After riding a CBR 600f4i vs this bike (bought the CBR because I had no vehicle since my Hyo was my only way of getting around), I can say that the Hyosung is much more track oriented than the Honda. The low handle bars, and long reach with a tightly packed reach to the foot controls with a narrow waist, tells me that the Hyo could definitely be considered as an alternative to the SV650's used for track days.
Also it's not as beginner friendly as you would think. The Honda's silky-smooth power band makes the bike seem more user-friendly than the Hyo, even if the Honda is sporting considerably more horsepower (Hyo's "claimed 79 bhp vs Honda's 93 hp for the f4i).
But on the street the torquey vtwin puts the smooth inline four to shame until you get on a interstate and let the Honda stretch its legs out. Though the Hyo will still hit incredible speeds for its lower hp (130mph vs Honda's 150mph). Thanks to the hyos taller gearing using up every ounce of the vtwins powerband.
The Honda is also what I call deceivingly fast.. it doesn't feel like it's going fast; you won't know exactly how fast till you glance at your speedometer and realize you're nearing triple digits. The more raw Hyosung makes its attempts at high speed very pronounced, sometimes sliding the rider to the rear seat (I usually sit close to the tank because of my small size).
The Hyo's slimmer size makes using your body position in corners easier and more satisfying than the Honda with its seemingly much softer suspension.
But for the Honda, the softer suspension allows for easier maneuvering at slower speeds.
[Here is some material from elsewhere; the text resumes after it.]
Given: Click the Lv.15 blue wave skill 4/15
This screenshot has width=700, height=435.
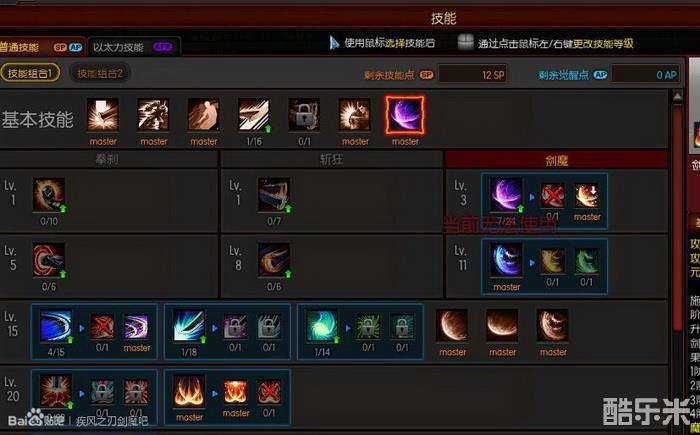Looking at the screenshot, I should [x=56, y=326].
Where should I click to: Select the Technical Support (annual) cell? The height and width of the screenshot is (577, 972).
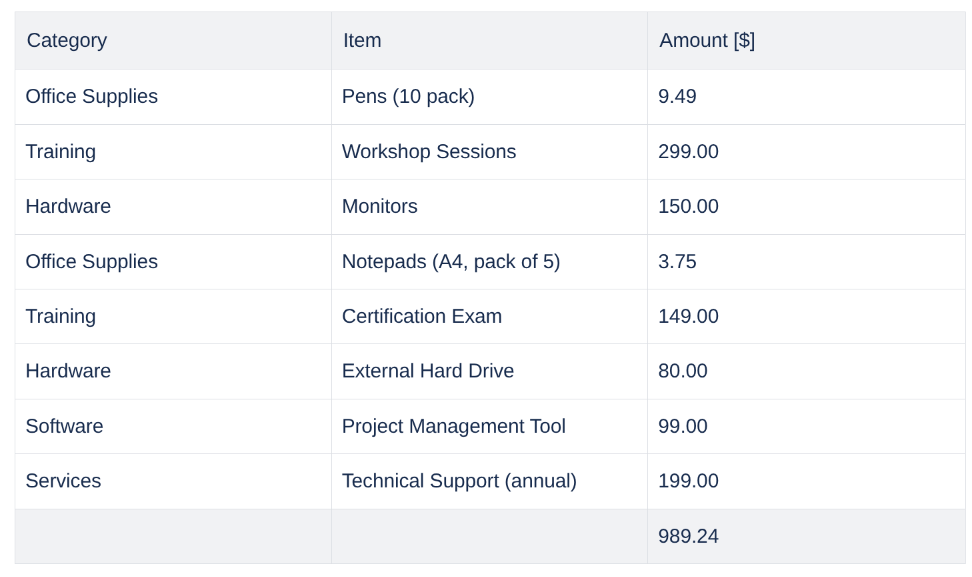point(459,482)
Had a lot of difficulty passing the MSF sport bike course on the Hyosung, and the Honda made the course a breeze with its higher handle bars and more compliant suspension.
But for high speed track days, I'd opt for the Hyosung with its apparently stout suspension and ease of body positioning (a necessity on any track day), which makes this bike seem more like the track day weapon between the two.
It enters high speed corners sharper then the Honda, but it also seems more nervous; a little weight on the footpegs makes the bike dive farther towards the pavement.
But the Honda stays locked at the same lean level. So keeping your body postion is key with this bike; any sudden movements could end in a get off with the Hyo, but other than that you'd have a blast.
I have a GT650 2006 model, and it needed a new tank, and a friend dropped it; it is silly how he did it, but anyway. I wanted get a new tank and side fairings. I also wanted to change the windshield.
After waiting 3 weeks, hearing everything was on back order (and I am in South Korea as well I might add), I finally took the trip to Seoul myself to the main parts place. Walked in and here was a warehouse full of parts, more than you could shake a stick at.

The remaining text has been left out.